Items listed in a dataset
—————
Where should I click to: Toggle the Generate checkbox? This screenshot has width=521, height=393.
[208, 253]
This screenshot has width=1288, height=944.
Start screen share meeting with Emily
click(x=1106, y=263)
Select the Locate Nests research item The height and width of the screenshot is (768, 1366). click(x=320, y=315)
—————
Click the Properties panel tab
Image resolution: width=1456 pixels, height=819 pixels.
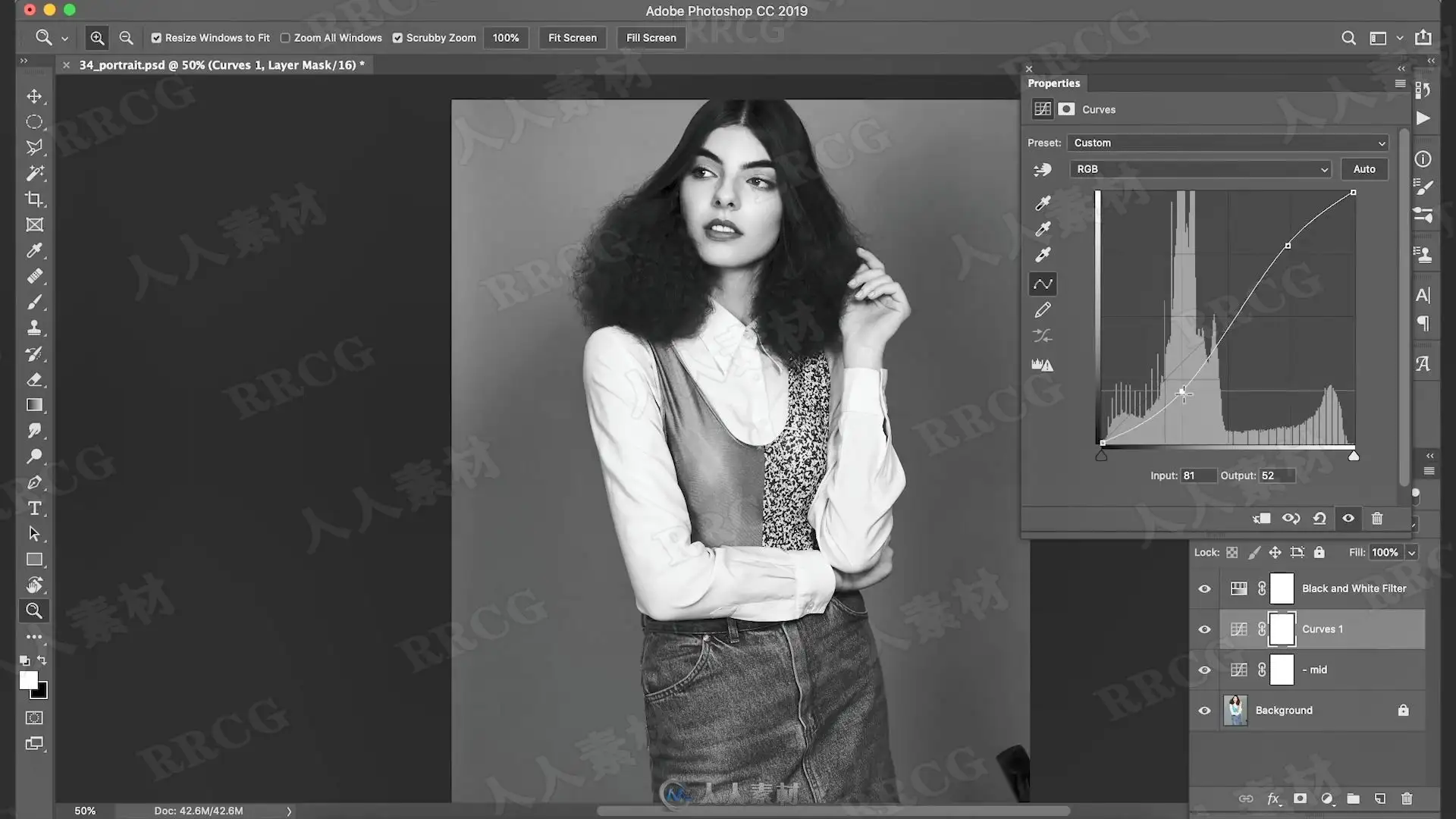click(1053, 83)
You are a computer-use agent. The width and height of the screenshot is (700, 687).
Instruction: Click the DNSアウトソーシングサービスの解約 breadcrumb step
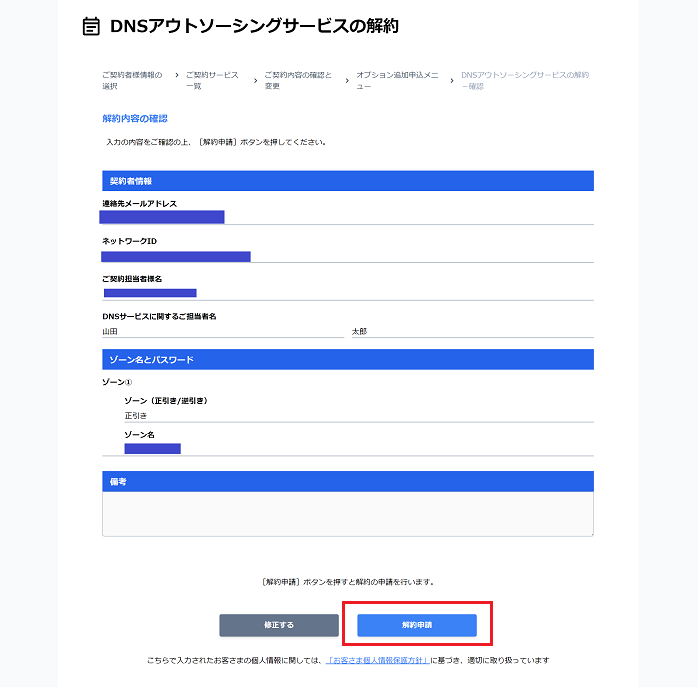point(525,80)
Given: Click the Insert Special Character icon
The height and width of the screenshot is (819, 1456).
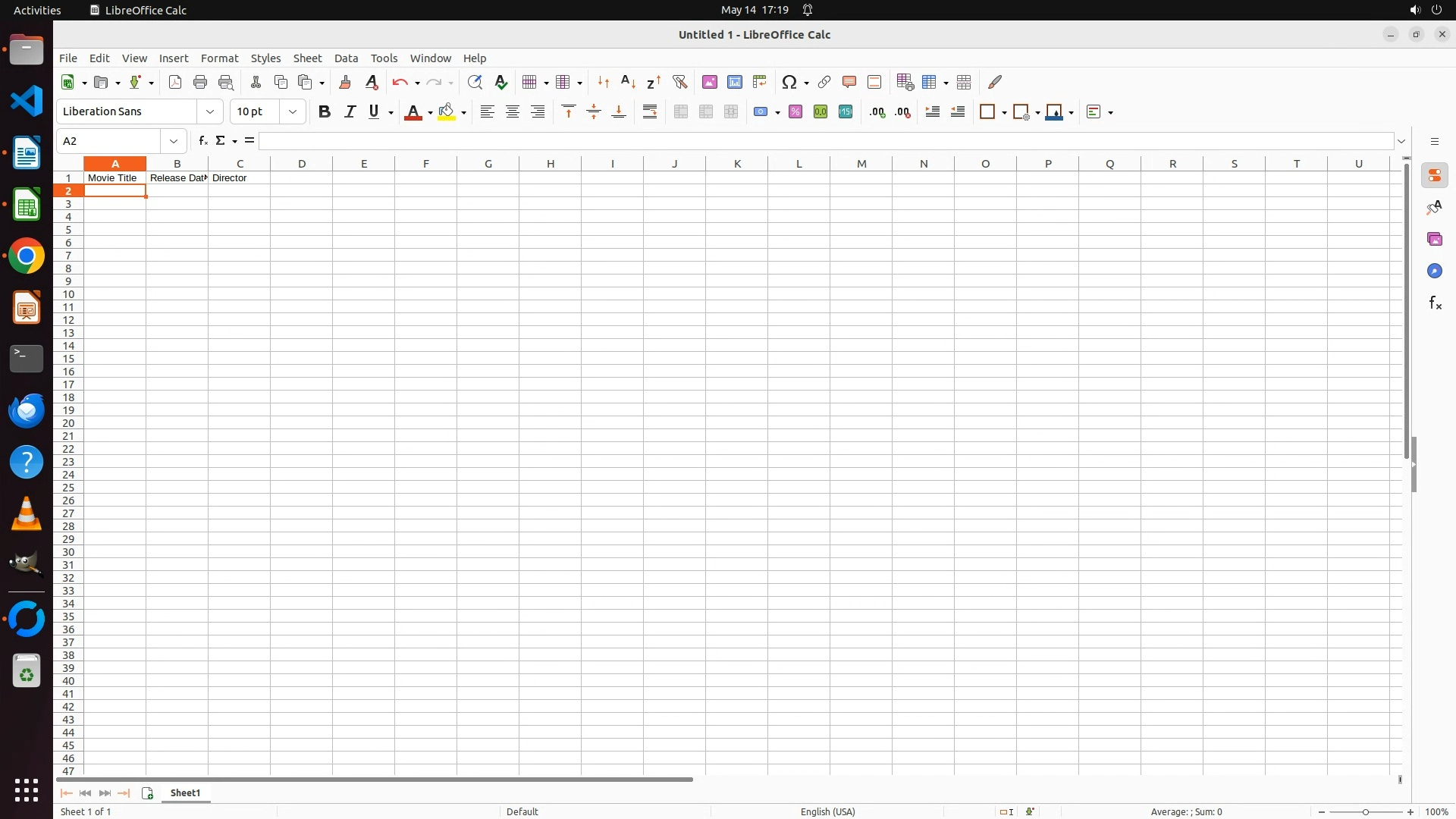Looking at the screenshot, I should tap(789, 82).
—————
Instructions for the task: Rewrite the records from the line containing "Given: Click the" up to and including the line containing "Looking at the", substituting "button" for "icon" and leaving everything else unchanged. Give only those lines, and omit the pictures.

Result for this exercise:
Given: Click the Insert Special Character button
The height and width of the screenshot is (819, 1456).
Looking at the screenshot, I should tap(789, 82).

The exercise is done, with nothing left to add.